▶ Stored data:

= = = =

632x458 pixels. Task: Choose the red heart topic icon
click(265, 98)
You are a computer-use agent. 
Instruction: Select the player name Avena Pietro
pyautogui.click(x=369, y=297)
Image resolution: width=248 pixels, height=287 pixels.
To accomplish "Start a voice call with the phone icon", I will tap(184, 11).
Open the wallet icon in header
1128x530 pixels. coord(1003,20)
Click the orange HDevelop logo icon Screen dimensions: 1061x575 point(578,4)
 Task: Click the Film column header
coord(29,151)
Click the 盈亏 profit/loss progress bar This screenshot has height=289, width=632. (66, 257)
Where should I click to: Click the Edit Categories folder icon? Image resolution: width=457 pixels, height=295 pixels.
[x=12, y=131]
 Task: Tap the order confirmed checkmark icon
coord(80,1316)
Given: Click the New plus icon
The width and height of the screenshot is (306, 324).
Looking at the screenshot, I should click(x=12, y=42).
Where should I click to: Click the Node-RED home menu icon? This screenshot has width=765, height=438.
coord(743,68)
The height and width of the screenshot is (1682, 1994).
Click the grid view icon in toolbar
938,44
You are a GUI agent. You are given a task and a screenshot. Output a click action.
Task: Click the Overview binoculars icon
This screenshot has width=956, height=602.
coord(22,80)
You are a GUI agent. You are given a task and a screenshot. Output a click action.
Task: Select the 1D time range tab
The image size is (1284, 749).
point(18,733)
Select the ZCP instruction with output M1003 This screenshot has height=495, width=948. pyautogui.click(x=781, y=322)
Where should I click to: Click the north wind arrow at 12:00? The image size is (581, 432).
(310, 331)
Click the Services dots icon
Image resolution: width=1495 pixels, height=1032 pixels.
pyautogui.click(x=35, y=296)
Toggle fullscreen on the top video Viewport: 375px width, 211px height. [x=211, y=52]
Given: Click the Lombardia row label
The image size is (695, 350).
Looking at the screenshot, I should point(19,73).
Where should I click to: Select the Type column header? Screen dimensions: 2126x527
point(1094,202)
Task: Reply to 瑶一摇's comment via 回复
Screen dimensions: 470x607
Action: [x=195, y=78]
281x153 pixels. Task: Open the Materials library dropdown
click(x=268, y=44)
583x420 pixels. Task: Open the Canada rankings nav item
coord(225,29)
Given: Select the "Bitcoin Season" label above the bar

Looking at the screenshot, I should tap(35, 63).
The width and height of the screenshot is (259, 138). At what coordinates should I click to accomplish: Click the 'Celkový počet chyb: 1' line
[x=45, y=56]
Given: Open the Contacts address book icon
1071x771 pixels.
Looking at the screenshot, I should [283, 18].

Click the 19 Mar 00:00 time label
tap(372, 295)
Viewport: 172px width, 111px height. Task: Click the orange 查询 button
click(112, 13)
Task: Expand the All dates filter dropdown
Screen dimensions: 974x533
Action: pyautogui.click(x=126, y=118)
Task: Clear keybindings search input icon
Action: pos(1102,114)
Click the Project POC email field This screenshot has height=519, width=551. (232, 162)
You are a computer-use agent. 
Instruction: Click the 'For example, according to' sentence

= = = =

▶ What you will do: Each of the entries must be written out again exactly.

▶ Result of this exercise:
632x458 pixels. Task: Choose the red heart topic icon
click(265, 98)
You are a computer-use agent. 
Instruction: Select the player name Avena Pietro
pyautogui.click(x=369, y=297)
Image resolution: width=248 pixels, height=287 pixels.
To accomplish "Start a voice call with the phone icon", I will tap(184, 11).
Open the wallet icon in header
1128x530 pixels. coord(1003,20)
Click the orange HDevelop logo icon Screen dimensions: 1061x575 point(578,4)
 Task: Click the Film column header
coord(29,151)
Click the 盈亏 profit/loss progress bar This screenshot has height=289, width=632. (66, 257)
Where should I click to: Click the Edit Categories folder icon? Image resolution: width=457 pixels, height=295 pixels.
[x=12, y=131]
 Task: Tap the order confirmed checkmark icon
coord(80,1316)
Given: Click the New plus icon
The width and height of the screenshot is (306, 324).
Looking at the screenshot, I should click(x=12, y=42).
Where should I click to: Click the Node-RED home menu icon? This screenshot has width=765, height=438.
coord(743,68)
The height and width of the screenshot is (1682, 1994).
Click the grid view icon in toolbar
938,44
You are a GUI agent. You are given a task and a screenshot. Output a click action.
Task: Click the Overview binoculars icon
This screenshot has width=956, height=602.
coord(22,80)
You are a GUI agent. You are given a task and a screenshot. Output a click action.
Task: Select the 1D time range tab
The image size is (1284, 749).
point(18,733)
Select the ZCP instruction with output M1003 This screenshot has height=495, width=948. pyautogui.click(x=781, y=322)
Where should I click to: Click the north wind arrow at 12:00? The image size is (581, 432).
(310, 331)
Click the Services dots icon
Image resolution: width=1495 pixels, height=1032 pixels.
pyautogui.click(x=35, y=296)
Toggle fullscreen on the top video Viewport: 375px width, 211px height. [x=211, y=52]
Given: Click the Lombardia row label
The image size is (695, 350).
Looking at the screenshot, I should point(19,73).
Where should I click to: Select the Type column header? Screen dimensions: 2126x527
point(1094,202)
Task: Reply to 瑶一摇's comment via 回复
Screen dimensions: 470x607
Action: [x=195, y=78]
281x153 pixels. Task: Open the Materials library dropdown
click(x=268, y=44)
583x420 pixels. Task: Open the Canada rankings nav item
coord(225,29)
Given: Select the "Bitcoin Season" label above the bar

Looking at the screenshot, I should tap(35, 63).
The width and height of the screenshot is (259, 138). At what coordinates should I click to accomplish: Click the 'Celkový počet chyb: 1' line
[x=45, y=56]
Given: Open the Contacts address book icon
1071x771 pixels.
Looking at the screenshot, I should [283, 18].

Click the 19 Mar 00:00 time label
tap(372, 295)
Viewport: 172px width, 111px height. Task: Click the orange 查询 button
click(112, 13)
Task: Expand the All dates filter dropdown
Screen dimensions: 974x533
Action: pyautogui.click(x=126, y=118)
Task: Clear keybindings search input icon
Action: pos(1102,114)
Click the Project POC email field This screenshot has height=519, width=551. (232, 162)
You are a computer-use agent. 
Instruction: Click the 'For example, according to' sentence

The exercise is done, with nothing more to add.